When I was in Dublin last year, I stayed just down the street from Trinity College and met several people who were quick off the cuff to tell me they went to school with Paul Mescal. 

 

The local pride in Mescal for making it big was palpable, and yesterday he returned his college town love during a stop at Trinity before the Dublin premiere of Gladiator II.

Mescal is on the record saying he’ll be “profoundly depressed” if Gladiator II makes him more famous. Um, Paul, bad news buddy. The movie isn’t even out yet and it’s already making you more famous. There was even a Timothee Chalamet lookalike contest copycat in Dublin, except none of the men competing look like Paul Mescal.

 

Mescal’s plan, if Gladiator II wrecks his normal-ish life, is to “move on and do an obtuse play nobody wants to see”. I call this the Keanu Hamlet Maneuver, after the time Keanu Reeves went to play Hamlet in Manitoba at the height of his Nineties stardom. You know what that didn’t accomplish? Making Keanu less famous. There is a certain level of fame that, once attained, never really goes away. It’s the kind of fame that comes after you star in a massively successful film. Kristen Stewart and Robert Pattinson spent years after Twilight making weird, offbeat little films, and they both remain hugely famous. 

 

So sorry, Paul. Gladiator II IS going to change your life, and even if you do a weird play somewhere, it won’t make you any less famous. To that end, Mescal was mobbed by fans at the premiere at Dublin’s Light House Cinema:

 

But the best part of the Gladiator II press tour isn’t Paul Mescal, it’s Ridley Scott giving grouchy interviews. When asked in The Hollywood Reporter about Quentin Tarantino’s intention to retire after directing ten films, Scott replied: “I don’t f-cking believe that bullsh-t. Shut up and go make another movie.”

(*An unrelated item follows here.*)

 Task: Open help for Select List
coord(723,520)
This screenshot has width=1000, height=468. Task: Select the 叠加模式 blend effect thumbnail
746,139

On Pauline Kael’s famously excoriating Blade Runner review: “Go f-ck yourself, Pauline.”

On not winning an Oscar: “I don’t know how the award system works other than we are voted on by our peers, right? I think there are 19,000 ‘peers’ in the Director’s Guild. Are they 19,000 directors? I’m not going to comment on that.” 

And then, speaking to Kyle Buchanan in the New York Times about Joaquin Phoenix almost quitting Gladiator: “He was in his prince’s outfit saying, ‘I can’t do it.’ I said, ‘What?’ And Russell said, ‘This is terribly unprofessional.’”

 

When RUSSELL CROWE is the voice of reason, you have gone too far. 

But back to Ridley Scott saying amazing things. When asked about his Oscar nominations for Best Director, for Thelma & Louise, Gladiator, and Black Hawk Down, and whether or not those are the three films he feels most deserve nominations, he said: “No, I think there could have been more.”

The part of the conversation that is less cool is about AI. Scott wants to “get into animation” and use AI to do it. When Buchanan pushes back on how animators believe AI will cost them jobs, Scott says, “I don’t think it’s going to create jobs except for very high-end specialists. You can have done in a week what would take 10 guys 10 weeks.”

 

So yeah, it’s going to cost people jobs and Ridley Scott doesn’t really care (he also “not all billionaires” wealth disparity). Not great. And it’s not that I don’t understand his point about “retraining”, how people, especially in our rapidly evolving technological landscape, will have to retrain for their jobs multiple times in their careers, but the problem is that when AI gets good, like really good, like it can actually do everything it’s advertised to do, there won’t be anything for people to retrain on. The computers will do it all. 

That’s why the ethicists keep warning about guardrails and protecting human labor, because we are not a cool and groovy society with a healthy social safety net. When those jobs are gone, they’re gone. It might be worth protecting the “10 guys” because what Scott is talking about is a permanent labor retraction that means less jobs, period. And where do those workers go? Robotic automation will impact every sector of every industry, there is not an unlimited supply of labor to go around. I thought we already learned this during the mechanical automation of the mid-20th century.

Ridley Scott is in his grouchy era, and it is 95% entertaining, but it is 5% a reminder that workers’ rights are important, and we need to defend them because there are people who do not see a difference between MS Paint and Sora, but one is a tool and one could permanently fracture an entire industry.